I recently posted about walking on the track with tears and healing. My own hurt and healing, tears and trials, sadness and strength.
But when I walked the same track a couple weeks ago, tears began to stream down my cheeks, and it had nothing to do with me. I was burdened by the struggles of so many friends.
- friends continuing to feel the ripple effects of the death of children
- friends sitting beside their parents who would soon be gone
- friends facing numbing diagnoses and the difficult decisions that go with it
- friends who had lost a life partner in one way or another in the past year
- friends coping with fractured families
- friends dealing with betrayals and lost friendships
- friends burdened to help others but uncertain how to begin to meet the overwhelming needs
I don’t know how God handles it all.
Well, obviously, he is God.
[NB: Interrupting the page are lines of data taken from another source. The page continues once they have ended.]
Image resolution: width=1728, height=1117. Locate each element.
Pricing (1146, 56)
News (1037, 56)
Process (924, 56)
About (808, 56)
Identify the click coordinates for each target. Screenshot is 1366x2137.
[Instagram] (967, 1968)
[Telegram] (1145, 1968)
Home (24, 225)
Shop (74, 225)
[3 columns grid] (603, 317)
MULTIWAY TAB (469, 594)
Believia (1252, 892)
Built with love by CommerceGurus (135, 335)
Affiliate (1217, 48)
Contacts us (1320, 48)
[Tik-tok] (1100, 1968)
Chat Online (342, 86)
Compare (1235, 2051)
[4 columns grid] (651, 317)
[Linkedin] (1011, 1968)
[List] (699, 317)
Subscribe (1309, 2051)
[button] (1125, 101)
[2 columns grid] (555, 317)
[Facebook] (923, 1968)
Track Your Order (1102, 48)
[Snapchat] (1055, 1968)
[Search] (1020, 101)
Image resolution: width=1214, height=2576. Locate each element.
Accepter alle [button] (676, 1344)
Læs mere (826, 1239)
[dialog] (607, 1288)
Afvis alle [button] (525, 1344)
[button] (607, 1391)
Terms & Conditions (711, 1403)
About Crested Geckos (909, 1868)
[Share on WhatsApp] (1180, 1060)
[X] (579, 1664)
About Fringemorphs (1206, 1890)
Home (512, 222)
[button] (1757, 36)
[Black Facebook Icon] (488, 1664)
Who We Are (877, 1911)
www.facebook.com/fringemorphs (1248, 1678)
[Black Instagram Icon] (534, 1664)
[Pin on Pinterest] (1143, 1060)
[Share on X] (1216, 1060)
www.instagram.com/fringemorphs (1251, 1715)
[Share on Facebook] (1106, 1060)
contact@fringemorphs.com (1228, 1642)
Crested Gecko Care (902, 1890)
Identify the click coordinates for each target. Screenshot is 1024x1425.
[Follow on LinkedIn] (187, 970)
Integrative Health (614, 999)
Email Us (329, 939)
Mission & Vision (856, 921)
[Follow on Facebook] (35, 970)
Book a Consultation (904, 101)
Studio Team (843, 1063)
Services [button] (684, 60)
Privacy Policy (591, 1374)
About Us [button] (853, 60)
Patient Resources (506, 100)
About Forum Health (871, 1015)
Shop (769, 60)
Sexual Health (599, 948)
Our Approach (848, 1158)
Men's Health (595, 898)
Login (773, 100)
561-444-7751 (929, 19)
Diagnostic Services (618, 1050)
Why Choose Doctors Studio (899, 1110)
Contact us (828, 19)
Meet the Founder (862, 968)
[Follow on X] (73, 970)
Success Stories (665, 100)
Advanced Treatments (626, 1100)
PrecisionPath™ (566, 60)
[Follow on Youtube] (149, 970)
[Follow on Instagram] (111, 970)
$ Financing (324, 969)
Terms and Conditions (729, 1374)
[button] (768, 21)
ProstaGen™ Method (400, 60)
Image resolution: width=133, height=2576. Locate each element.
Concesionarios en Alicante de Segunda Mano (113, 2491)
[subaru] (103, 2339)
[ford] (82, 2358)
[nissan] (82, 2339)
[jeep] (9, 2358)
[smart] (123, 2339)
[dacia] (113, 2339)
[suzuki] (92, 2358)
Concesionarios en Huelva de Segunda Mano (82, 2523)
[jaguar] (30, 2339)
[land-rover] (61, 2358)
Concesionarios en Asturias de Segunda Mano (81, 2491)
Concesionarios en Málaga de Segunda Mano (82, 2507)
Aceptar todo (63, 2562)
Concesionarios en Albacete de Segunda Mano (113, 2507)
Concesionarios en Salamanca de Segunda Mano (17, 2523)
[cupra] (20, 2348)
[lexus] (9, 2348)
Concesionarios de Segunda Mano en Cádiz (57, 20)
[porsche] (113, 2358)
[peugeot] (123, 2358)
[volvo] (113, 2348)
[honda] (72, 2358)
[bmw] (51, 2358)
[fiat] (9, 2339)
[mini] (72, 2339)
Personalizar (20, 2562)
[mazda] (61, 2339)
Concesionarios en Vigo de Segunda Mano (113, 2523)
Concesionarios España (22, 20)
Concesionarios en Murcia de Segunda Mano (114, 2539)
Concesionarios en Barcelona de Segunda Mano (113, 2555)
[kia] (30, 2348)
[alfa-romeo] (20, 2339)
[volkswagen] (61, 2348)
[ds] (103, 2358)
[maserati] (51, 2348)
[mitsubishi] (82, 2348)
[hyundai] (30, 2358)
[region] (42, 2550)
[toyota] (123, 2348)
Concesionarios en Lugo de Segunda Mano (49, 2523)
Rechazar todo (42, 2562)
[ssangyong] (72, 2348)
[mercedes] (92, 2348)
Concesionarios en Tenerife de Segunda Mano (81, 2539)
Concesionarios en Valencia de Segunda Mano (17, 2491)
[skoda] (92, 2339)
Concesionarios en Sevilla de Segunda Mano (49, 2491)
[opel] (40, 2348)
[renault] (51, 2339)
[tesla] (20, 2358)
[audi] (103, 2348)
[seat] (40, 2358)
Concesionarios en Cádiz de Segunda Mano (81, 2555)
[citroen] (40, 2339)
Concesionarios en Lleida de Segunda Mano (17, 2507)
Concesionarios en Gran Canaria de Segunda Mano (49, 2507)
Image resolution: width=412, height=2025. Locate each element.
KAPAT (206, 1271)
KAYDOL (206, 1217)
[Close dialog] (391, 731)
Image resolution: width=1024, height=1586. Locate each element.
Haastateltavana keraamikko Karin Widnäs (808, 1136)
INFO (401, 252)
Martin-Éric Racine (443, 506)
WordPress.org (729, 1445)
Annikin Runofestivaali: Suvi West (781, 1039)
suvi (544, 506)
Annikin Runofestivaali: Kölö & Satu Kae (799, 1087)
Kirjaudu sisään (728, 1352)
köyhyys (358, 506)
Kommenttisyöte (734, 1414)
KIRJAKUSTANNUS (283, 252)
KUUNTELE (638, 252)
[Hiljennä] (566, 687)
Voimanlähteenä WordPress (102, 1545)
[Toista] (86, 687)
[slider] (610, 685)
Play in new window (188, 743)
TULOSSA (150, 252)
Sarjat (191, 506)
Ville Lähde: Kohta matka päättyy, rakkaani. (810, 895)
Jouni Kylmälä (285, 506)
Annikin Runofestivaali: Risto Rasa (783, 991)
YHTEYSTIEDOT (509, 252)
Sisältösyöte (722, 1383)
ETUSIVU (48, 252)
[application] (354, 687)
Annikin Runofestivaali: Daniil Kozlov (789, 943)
But I had a moment of glimpsing so much pain and suffering, doubt and questioning, needs and crossroads. I sank into a depth of compassion and empathy. It wasn’t an active struggle for fixing everything but a burden to share for a brief moment.
I am incredibly blessed by the relationships in my life. I get to do life with so many genuine people, and that means there is an abundance of issues facing all of us. Some are lived more publicly than others. But we all have them, whether we see them or not. And when we are willing to deeply do life with others, we not only share burdens as we walk alongside each other but we also share joy. Because it is in the context of the suffering and loss that we find contentment and peace. It is not in the absence of problems. We cannot arrive into a state of complete happiness by fixing and achieving things. That is a striving that will never be satisfied. Instead we share life completely with all its imperfections. We walk alongside people with their imperfections. We give and accept grace. We forgive and love and help. We struggle and heal and grow. Together.